If the test cell continues to improve, and industry steps in to carry it forward, how long will it take before we see seasonal batteries at work?
Based on Argonne’s recent experience with advanced battery commercialization, the range lies between a slow scenario of 15 to 20 years and a best case of about five, Srinivasan said.
Even under the slow scenario, that’s enough time to help Hawaii with its goal of a 100 percent renewable grid by 2045, or lend a hand to California, which is considering that goal for itself.
Seasonal storage would reduce the additional capacity such grids would need to meet peak load when seasonal weather limits solar and wind generation. That, in turn, lessens the over-generation burden from that extra capacity when the sun comes back out, reducing the system costs of the transition to high rates of renewables.
Fast charge using the power of light
Range anxiety diminishes with every new electric-vehicle model released. As long as you don’t commute 300 miles a day, currently available EV batteries have you covered -- if you can afford them.
Charge time, though, still deters some customers, and for good reason. If you’re used to filling up a tank in a few minutes, the idea of pausing your road trip to charge for a few hours, or even 45 minutes, puts a damper on electric driving excitement.
Much of the development on this problem has focused on the charger itself. Tesla’s market-leading Supercharger, for instance, has tried liquid-cooling the cable to push a higher electrical current. At a certain point, charging with a strong enough current warms up the battery, potentially degrading long-term cycle life.
Christopher Johnson, a chemist at Argonne, decided to approach this challenge from the battery side.
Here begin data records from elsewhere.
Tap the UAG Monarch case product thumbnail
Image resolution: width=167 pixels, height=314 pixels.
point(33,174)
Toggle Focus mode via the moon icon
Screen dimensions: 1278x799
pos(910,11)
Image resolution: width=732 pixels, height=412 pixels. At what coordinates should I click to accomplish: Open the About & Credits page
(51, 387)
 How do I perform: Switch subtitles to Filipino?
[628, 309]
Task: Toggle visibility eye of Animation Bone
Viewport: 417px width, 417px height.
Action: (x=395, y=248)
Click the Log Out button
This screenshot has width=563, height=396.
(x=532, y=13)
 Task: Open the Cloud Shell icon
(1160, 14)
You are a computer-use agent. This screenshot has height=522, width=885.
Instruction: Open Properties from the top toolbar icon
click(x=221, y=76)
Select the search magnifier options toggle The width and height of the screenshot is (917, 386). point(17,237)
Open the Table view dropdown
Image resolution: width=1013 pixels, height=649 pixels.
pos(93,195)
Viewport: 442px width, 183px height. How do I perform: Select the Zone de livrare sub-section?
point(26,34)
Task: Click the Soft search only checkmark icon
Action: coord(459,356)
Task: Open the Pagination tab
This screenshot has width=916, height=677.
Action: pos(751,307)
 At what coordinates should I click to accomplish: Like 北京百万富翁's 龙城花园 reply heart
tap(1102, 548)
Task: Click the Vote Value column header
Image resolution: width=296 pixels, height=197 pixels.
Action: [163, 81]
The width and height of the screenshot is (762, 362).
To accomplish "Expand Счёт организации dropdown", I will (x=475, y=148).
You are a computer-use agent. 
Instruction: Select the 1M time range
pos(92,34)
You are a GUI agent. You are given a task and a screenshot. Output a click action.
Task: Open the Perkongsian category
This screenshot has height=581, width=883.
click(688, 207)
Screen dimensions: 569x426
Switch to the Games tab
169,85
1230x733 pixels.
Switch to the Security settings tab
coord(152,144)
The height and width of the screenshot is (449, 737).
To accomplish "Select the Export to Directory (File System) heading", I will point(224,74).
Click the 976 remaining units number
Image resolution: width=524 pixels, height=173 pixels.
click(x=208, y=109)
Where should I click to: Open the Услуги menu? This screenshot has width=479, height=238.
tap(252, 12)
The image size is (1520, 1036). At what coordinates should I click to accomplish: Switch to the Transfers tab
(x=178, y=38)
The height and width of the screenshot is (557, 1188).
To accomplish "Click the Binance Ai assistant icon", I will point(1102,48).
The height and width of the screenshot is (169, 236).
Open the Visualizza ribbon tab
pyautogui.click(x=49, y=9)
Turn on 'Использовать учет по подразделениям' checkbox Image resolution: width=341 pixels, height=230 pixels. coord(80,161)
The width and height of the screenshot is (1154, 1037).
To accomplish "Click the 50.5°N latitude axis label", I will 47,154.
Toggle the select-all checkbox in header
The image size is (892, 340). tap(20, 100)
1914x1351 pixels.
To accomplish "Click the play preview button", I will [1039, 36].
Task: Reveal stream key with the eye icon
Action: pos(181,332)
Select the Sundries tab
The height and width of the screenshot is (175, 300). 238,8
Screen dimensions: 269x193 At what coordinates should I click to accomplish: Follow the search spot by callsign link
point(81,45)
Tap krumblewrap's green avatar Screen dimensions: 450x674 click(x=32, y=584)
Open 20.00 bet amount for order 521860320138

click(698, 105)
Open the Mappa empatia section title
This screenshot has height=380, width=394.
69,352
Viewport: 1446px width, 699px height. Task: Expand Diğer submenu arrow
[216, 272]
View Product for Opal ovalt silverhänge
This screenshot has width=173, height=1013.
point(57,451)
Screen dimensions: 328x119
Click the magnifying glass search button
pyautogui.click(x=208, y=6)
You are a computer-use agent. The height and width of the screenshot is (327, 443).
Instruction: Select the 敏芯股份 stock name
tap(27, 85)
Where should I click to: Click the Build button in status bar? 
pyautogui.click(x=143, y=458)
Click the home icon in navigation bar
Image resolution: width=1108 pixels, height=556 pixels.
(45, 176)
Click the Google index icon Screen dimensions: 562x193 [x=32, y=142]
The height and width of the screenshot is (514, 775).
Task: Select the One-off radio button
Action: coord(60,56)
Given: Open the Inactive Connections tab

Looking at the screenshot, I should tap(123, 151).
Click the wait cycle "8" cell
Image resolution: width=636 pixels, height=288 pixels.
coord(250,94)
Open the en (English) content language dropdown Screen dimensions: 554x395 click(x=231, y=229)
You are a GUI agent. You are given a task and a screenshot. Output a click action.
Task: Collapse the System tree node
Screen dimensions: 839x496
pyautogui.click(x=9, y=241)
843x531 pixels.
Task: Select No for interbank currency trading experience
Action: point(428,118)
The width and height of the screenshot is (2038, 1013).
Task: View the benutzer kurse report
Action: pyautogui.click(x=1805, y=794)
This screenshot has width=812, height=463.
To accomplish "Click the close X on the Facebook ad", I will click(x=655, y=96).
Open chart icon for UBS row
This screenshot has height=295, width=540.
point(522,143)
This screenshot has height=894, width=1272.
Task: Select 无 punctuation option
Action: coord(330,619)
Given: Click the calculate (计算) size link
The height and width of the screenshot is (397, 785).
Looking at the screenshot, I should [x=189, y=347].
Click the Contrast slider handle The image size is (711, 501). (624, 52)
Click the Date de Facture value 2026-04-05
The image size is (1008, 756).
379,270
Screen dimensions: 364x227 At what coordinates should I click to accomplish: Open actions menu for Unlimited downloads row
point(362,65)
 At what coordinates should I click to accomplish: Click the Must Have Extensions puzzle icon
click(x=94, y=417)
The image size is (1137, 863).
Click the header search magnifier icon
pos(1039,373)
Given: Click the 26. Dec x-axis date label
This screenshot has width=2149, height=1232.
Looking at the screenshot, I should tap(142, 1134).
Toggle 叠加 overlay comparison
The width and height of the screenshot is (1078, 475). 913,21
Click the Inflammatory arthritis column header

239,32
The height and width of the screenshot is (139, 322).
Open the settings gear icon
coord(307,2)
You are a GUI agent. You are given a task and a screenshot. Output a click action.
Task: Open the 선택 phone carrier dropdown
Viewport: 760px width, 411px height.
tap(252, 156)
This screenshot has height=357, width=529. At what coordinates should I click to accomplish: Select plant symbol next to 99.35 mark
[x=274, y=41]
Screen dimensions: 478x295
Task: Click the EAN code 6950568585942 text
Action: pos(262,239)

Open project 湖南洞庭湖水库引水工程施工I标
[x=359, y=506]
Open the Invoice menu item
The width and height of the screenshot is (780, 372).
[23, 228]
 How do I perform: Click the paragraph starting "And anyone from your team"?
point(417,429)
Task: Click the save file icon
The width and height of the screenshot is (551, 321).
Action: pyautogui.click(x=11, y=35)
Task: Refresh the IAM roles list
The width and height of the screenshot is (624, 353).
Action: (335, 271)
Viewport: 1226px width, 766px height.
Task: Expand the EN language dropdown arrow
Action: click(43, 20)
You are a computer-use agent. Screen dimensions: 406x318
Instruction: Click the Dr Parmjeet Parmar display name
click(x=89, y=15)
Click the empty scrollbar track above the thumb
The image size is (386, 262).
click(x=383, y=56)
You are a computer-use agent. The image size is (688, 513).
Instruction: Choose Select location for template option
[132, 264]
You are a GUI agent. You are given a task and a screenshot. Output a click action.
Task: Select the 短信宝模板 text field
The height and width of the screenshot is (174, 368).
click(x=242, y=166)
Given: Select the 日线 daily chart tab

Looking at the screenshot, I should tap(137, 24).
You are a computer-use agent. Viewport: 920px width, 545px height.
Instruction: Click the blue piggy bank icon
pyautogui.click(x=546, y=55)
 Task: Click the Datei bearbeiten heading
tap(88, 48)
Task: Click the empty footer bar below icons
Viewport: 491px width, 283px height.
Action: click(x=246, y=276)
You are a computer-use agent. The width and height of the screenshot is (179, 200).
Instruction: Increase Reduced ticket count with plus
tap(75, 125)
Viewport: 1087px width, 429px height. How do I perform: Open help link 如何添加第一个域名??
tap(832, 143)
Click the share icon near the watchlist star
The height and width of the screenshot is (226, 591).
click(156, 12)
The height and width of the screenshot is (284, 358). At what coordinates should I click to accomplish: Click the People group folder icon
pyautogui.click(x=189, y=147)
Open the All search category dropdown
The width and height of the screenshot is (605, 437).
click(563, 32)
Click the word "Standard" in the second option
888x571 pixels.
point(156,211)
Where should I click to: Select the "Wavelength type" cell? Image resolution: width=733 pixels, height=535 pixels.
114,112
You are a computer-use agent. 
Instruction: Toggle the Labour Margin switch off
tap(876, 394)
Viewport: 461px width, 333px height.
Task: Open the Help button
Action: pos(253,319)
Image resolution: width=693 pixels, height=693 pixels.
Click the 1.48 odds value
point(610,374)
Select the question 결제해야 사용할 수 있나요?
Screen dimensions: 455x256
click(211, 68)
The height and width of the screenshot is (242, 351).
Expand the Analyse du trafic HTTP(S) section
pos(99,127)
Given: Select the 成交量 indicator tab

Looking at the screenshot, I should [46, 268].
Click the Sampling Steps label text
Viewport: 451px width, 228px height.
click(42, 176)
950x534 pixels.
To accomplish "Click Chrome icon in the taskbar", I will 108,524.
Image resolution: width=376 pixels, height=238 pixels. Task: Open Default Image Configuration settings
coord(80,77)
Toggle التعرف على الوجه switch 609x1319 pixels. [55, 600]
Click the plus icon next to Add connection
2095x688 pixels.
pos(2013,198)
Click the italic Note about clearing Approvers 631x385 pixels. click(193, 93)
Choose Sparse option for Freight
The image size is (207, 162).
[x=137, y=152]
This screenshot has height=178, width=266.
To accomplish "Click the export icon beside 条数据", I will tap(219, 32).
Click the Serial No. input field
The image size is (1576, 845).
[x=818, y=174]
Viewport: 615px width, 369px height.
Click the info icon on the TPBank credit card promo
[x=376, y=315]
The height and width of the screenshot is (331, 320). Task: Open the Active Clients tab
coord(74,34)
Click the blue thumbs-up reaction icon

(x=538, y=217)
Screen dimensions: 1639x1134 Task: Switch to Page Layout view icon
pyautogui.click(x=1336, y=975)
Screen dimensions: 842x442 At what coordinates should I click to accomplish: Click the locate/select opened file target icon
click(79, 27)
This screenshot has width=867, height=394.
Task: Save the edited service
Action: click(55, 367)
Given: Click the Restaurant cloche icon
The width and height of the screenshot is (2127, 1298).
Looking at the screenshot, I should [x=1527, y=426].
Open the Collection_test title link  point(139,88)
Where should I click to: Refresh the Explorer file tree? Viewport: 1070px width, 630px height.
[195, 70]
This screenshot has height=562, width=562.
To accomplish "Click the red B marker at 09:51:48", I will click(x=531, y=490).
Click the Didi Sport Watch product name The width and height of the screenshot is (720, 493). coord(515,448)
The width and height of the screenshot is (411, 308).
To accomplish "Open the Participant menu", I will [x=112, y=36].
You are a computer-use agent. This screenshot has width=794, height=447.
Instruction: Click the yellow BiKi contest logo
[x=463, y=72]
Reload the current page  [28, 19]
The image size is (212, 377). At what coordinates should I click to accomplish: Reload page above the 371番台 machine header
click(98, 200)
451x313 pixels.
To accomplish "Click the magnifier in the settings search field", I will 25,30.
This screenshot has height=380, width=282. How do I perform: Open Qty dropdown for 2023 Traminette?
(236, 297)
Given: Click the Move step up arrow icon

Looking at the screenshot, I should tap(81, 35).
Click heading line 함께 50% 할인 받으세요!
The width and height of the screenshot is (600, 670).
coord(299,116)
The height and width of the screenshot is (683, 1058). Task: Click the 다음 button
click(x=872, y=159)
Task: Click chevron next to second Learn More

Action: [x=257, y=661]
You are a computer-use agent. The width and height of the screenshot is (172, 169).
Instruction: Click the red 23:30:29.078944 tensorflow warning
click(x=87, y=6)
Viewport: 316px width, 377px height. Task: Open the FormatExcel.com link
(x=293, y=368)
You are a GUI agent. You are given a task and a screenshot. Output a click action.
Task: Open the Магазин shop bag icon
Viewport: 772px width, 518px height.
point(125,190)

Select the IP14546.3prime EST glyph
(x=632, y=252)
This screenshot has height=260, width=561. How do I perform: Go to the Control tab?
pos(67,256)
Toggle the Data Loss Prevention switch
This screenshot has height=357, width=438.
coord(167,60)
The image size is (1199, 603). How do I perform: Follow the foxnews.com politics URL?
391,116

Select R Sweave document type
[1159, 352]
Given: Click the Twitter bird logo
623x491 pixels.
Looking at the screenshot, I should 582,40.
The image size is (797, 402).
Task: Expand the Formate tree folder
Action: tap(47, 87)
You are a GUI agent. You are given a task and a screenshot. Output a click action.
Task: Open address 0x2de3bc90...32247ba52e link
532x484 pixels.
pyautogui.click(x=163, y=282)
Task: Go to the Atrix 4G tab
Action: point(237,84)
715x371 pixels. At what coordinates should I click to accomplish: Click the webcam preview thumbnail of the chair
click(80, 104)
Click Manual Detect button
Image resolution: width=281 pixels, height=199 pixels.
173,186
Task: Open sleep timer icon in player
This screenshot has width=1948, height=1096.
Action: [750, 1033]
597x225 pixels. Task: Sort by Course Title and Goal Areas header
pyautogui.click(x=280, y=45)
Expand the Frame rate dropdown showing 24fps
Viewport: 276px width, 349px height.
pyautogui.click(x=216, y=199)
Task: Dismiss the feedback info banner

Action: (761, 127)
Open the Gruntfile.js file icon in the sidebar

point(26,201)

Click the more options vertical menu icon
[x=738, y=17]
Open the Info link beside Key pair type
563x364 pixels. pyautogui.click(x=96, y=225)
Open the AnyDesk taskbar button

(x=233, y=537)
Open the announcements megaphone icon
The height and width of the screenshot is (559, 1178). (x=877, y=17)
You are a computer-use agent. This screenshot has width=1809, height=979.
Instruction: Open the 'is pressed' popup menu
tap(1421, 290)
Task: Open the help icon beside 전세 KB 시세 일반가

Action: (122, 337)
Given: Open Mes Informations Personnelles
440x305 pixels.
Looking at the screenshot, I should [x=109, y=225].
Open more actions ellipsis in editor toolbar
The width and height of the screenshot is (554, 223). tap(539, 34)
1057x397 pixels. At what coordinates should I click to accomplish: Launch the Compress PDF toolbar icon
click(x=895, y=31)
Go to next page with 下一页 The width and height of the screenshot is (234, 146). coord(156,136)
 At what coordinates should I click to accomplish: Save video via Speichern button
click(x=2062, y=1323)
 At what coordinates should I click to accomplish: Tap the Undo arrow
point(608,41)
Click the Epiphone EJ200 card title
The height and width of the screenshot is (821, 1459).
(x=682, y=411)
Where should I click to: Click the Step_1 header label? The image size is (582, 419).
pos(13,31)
He noticed that certain battery materials have photoreactive properties similar to semiconductors: By exciting the molecules with a beam of concentrated light, you can reduce their electrical resistance and cajole them into accepting a faster current without heating up.
From that impulse, he created a photo-assisted fast charge technique that he says cuts the time to charge in half for the same current.
"We've tested it, we've verified it, we're getting ready for publication," Johnson said in an interview. "Our hope is that not only can it go faster, but hopefully the battery lifetime will be extended as a result of this way to charge" compared to current charging techniques.
If this process checks out and scales properly, it could change the look and feel of charging stations.
"At the gas station, you would have a light station," Johnson said. "You would pull in and clamp the lamp onto your battery as well as the current. You flip the lamp on and then you trickle the charge into the battery."
This would affect car design too, because you would need a way of getting the light beam to the battery, perhaps through a fiber optic cable with a port on the exterior.
The range of battery materials Johnson examined was constrained by what is actually used in EV batteries. One chemistry in use, the lithium-manganese-oxide spinelle, exhibits the necessary semiconducting properties, so the photo-assisted technique could be integrated into existing manufacturing processes.
Johnson has been working at Argonne's Center for Electrochemical Energy Storage, funded by the Department of Energy's Basic Energy Sciences program. Once he publishes the initial findings, Johnson wants to move from the applied science he's been doing to a more fundamental science approach, to better understand why the process works.
It's too early to know if light-assisted charging will become commonplace, but it provides a few valuable insights. For one thing, it's important to remember that it takes two to charge: It makes sense to attack the problem from both the charger end and the battery end.
Additionally, since battery functions are so closely interconnected in the cell structure, advances in the speed of charging need to come with commensurate protections for the health of the battery. Trading speed of charging for battery lifetime is a costly gamble. If Johnson can achieve both simultaneously, the consumer discomfort of using a second charging apparatus would be a small price to pay.